══ Reading passage ══

The class is responsible for keeping a mapping between view-model types and the hosts which will instantiate and show the fragments.


We can now can register it for MVVMCross to use it, this being done in the Setup class in the Android app:

public class Setup : MvxAndroidSetup
{
protected override IMvxAndroidViewPresenter CreateViewPresenter()
{
var customPresenter = new CustomPresenter();
Mvx.RegisterSingleton<ICustomPresenter>(customPresenter);
return customPresenter;
}
}

Note that the custom presenter once registered in MVVMCross, will be called for ANY view-model, whenever we call MvvmViewModel : ShowViewModel<T>();


ICustomPresenter and IFragmentHost are some simple interfaces we define in our code in order to nicely decouple the MVVMCross custom view presenter from the fragment host:

public interface ICustomPresenter
{
void Register(Type viewModelType, IFragmentHost host);
}

public interface IFragmentHost
{
bool Show(MvxViewModelRequest request);
}

It makes sense for the activity class to implement the IFragmentHost interface:

public class MainView: MvxFragmentActivity, IFragmentHost
{
public bool Show(Cirrious.MvvmCross.ViewModelsMvxViewModelRequest request)
{
// create view model
var loaderService = Mvx.Resolve<IMvxViewModelLoader> ();
var viewModel = loaderService.LoadViewModel (request, null /* saved state */);

// decide which fragment to create based on the view-model type
var fragmentView = ...

═══

▸ Required work:
(A) Decide whether each statement agrees with the MvvmCross presenter text. Answer yes or no for each, and quote the deciding words of the text.
(i) The custom presenter is registered in the Setup class of the Android app.
(ii) Once registered, the custom presenter is called only for some view-models.
(iii) ICustomPresenter and IFragmentHost are interfaces provided by MVVMCross.
(B) Copy the part of the MvvmCross presenter text that opens with the words containing "We can now can" and closes with "override IMvxAndroidViewPresenter CreateViewPresenter()", switching "CreateViewPresenter" to "BuildViewPresenter".

══ Supplied data ══

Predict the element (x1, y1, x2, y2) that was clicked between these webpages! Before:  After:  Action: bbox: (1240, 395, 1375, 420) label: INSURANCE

═══

▸ Responses per task:
(A)
(i) Yes: "this being done in the Setup class in the Android app"
(ii) No: "will be called for ANY view-model"
(iii) No: "ICustomPresenter and IFragmentHost are some simple interfaces we define in our code"

(B)
We can now can register it for MVVMCross to use it, this being done in the Setup class in the Android app:

public class Setup : MvxAndroidSetup
{
protected override IMvxAndroidViewPresenter BuildViewPresenter()